*** ENTRIES SHOWN ***

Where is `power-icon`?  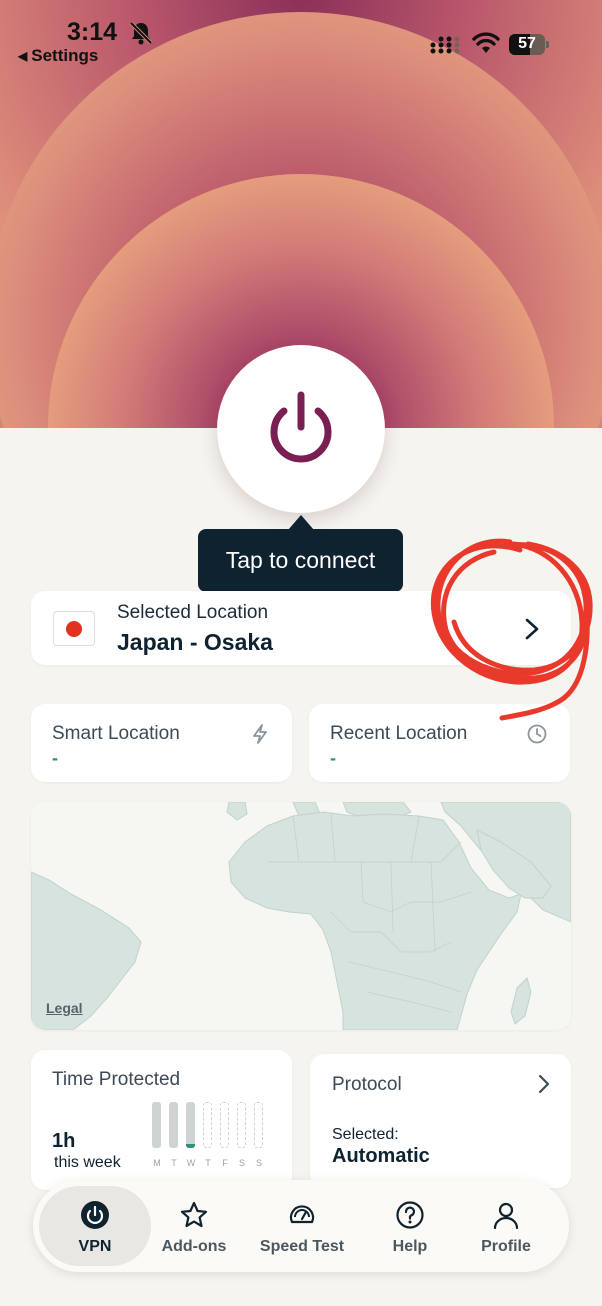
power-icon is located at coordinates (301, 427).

***
*** ENTRIES SHOWN ***

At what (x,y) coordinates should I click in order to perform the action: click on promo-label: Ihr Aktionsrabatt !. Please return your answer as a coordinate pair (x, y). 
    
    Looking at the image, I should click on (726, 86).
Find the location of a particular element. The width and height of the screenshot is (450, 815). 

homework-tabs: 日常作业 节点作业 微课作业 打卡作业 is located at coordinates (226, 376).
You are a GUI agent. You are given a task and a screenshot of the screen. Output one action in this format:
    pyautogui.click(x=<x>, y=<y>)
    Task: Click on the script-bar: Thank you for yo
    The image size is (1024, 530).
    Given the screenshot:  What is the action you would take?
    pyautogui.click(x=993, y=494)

***

*REQUIRED ACTION*. Put the lines running from the line with "You are a GUI" to the line with "pyautogui.click(x=993, y=494)", both included, into a numbered list, omitting any blank lines.

*FINISHED EXERCISE*.
1. You are a GUI agent. You are given a task and a screenshot of the screen. Output one action in this format:
2.     pyautogui.click(x=<x>, y=<y>)
3.     Task: Click on the script-bar: Thank you for yo
4.     The image size is (1024, 530).
5.     Given the screenshot:  What is the action you would take?
6.     pyautogui.click(x=993, y=494)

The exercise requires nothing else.